→ **ACTIVITY**: Only those lines in the data below from the line containing "Task: Enable 仅使用编号作为文件名 switch" through the line containing "Screen dimensions: 813x504", both included, should be restated word for word.

→ **PROVIDED DATA**:
######

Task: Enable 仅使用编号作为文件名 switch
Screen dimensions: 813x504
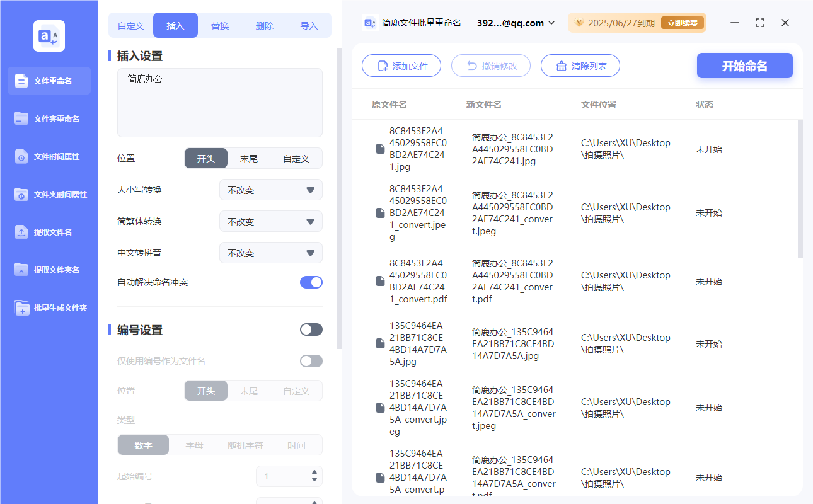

######

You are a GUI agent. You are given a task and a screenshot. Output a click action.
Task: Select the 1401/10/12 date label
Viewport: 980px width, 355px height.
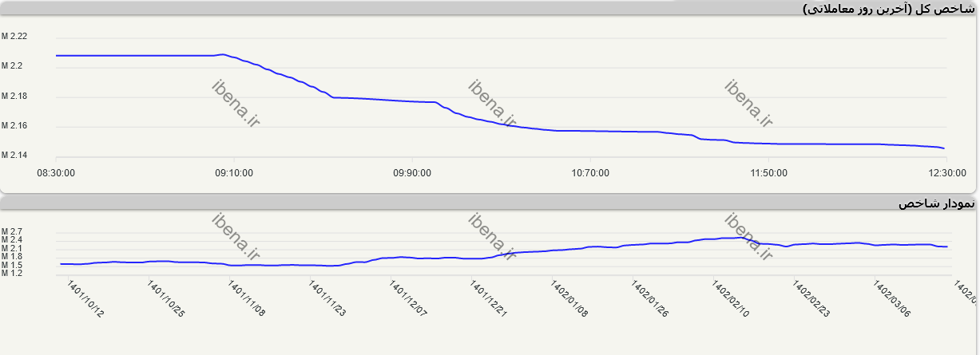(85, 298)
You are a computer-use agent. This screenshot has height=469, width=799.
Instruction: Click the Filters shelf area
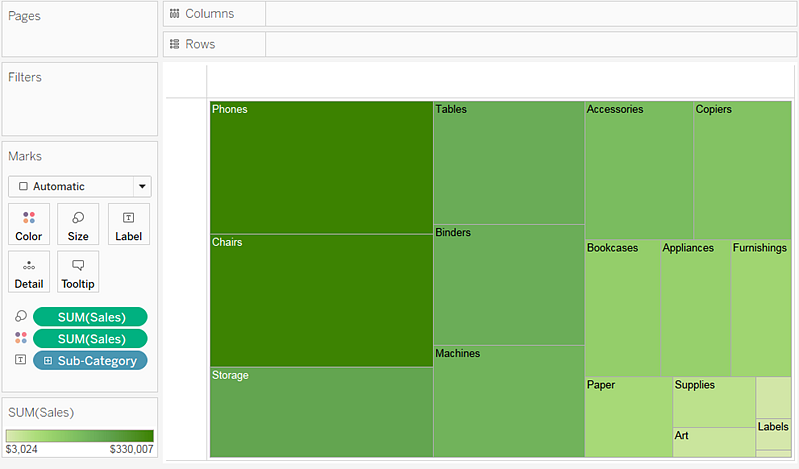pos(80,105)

######

→ **SOLUTION BELOW**:
Task: Enable 仅使用编号作为文件名 switch
Screen dimensions: 813x504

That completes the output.